La questione di legittimità costituzionale qui sollevata dal Tribunale di Torino con ordinanza del 24 ottobre 2011 in riferimento agli artt. 3, 25 co.2 e 27 co.3 Cost. riguarda la detenzione e successiva cessione di un modesto quantitativo di cocaina – 0,40 grammi – da parte di un individuo più volte condannato per similari episodi di cessione illecita di sostanze stupefacenti.

Nel caso di specie, il giudice a quo osserva che la recidiva, così come modificata dalla legge n. 251 del 2005, “ha aperto la strada a una ridda di decisioni di merito assai diverse su casi sostanzialmente analoghi”, registrandosi in alcuni casi “veri e propri equilibrismi dialettici per motivare l’esclusione della recidiva – in situazioni che ragionevolmente non l’avrebbero consentito – pur di evitare l’assurdo dell’inflizione di sei anni di reclusione in ipotesi di cessione di una singola dose di sostanza stupefacente” e, in altri casi, invece condanne a tale pena “senza chiedersi se ciò fosse rispettoso dei principi di proporzionalità e personalità della pena”.

La novella del 2005 determina, sotto questo profilo:

– la violazione dell’art. 3 Cost., perché “conduce, in determinati casi, ad applicare pene identiche a violazioni di rilievo penale enormemente diverso”. Il recidivo reiterato implicato nel grande traffico di stupefacenti (art. 73, comma 1, d.P.R. n. 309 del 1990) al quale siano riconosciute le circostanze attenuanti generiche verrebbe punito con la stessa pena prevista per il recidivo reiterato autore di uno ‘spaccio di strada’ di minime quantità al quale siano riconosciute le circostanze attenuanti generiche e quella prevista dal quinto comma del menzionato art. 73. In particolare, la cessione di una singola modesta dose di sostanza stupefacente da parte del recidivo reiterato finirebbe con l’essere più grave di quella prevista, ad esempio, per la partecipazione ad associazioni terroristiche o mafiose (artt. 270-bis e 416-bis), per la concussione (art. 317 c.p.), per le lesioni dolose con pericolo di vita della vittima (art. 583, co.1), per la rapina aggravata e l’estorsione (artt. 628 e 629), per la violenza sessuale (art. 609-bis) e per l’introduzione illegale di armi da guerra nel territorio dello Stato (art. 1 della legge 2 ottobre 1967, n. 895);

– la violazione dell’art. 25 co. 2 Cost., che, con il suo espresso richiamo al fatto commesso, riconosce rilievo fondamentale all’azione delittuosa per il suo obiettivo disvalore e non solo in quanto manifestazione sintomatologica di pericolosità sociale.

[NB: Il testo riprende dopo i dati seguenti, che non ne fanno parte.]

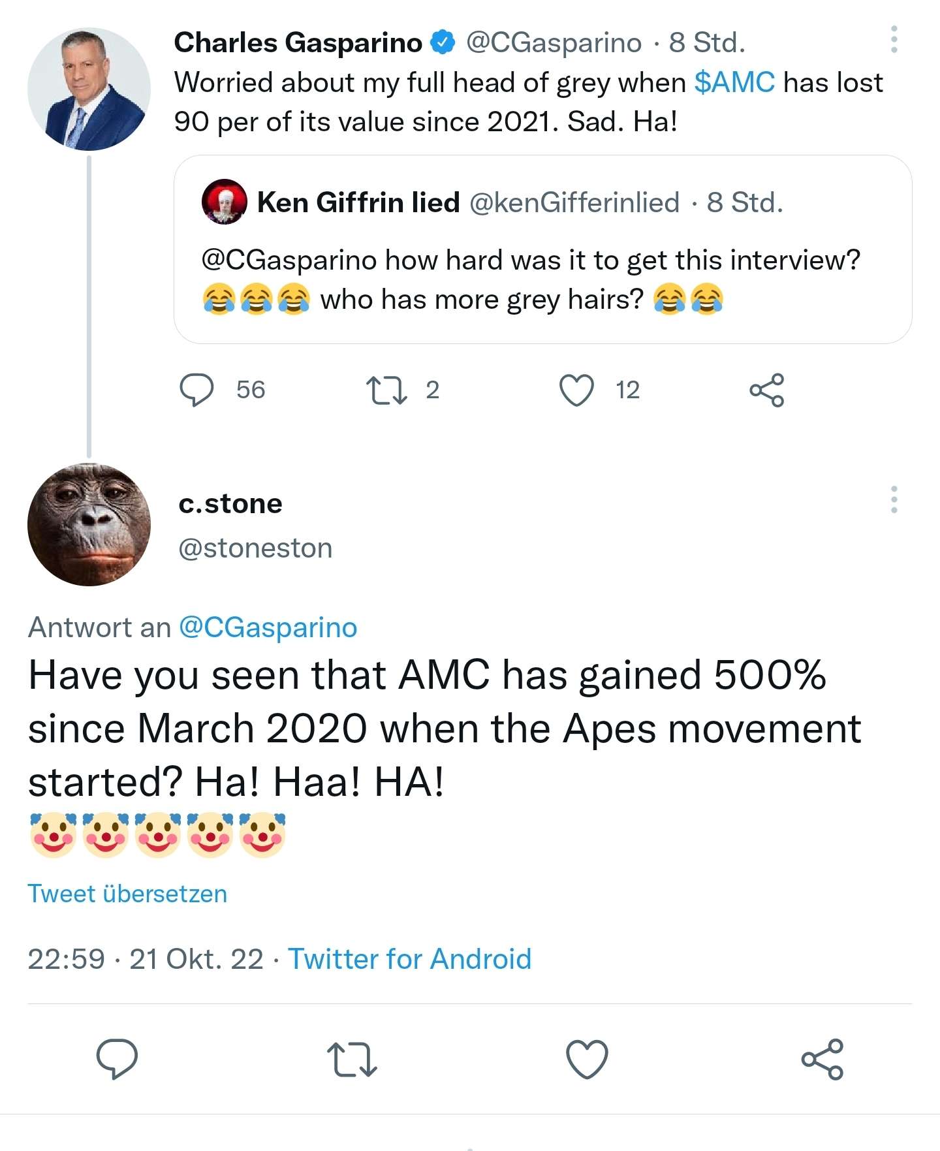Reply to Charles Gasparino's tweet
940x1151 pixels.
point(196,390)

La costituzionalizzazione del principio di offensività comporta “la necessità di un trattamento penale differenziato per fatti diversi, senza che la considerazione della mera pericolosità dell’agente possa legittimamente avere rilievo esclusivo”;

– la violazione dell’art. 27 co. 3 Cost., perché “una pena sproporzionata alla gravità del reato commesso da un lato non può correttamente assolvere alla funzione di ristabilimento della legalità violata, dall’altro non potrà mai essere sentita dal condannato come rieducatrice: essa gli apparirà solo come brutale e irragionevole vendetta dello stato, suscitatrice di ulteriori istinti antisociali”.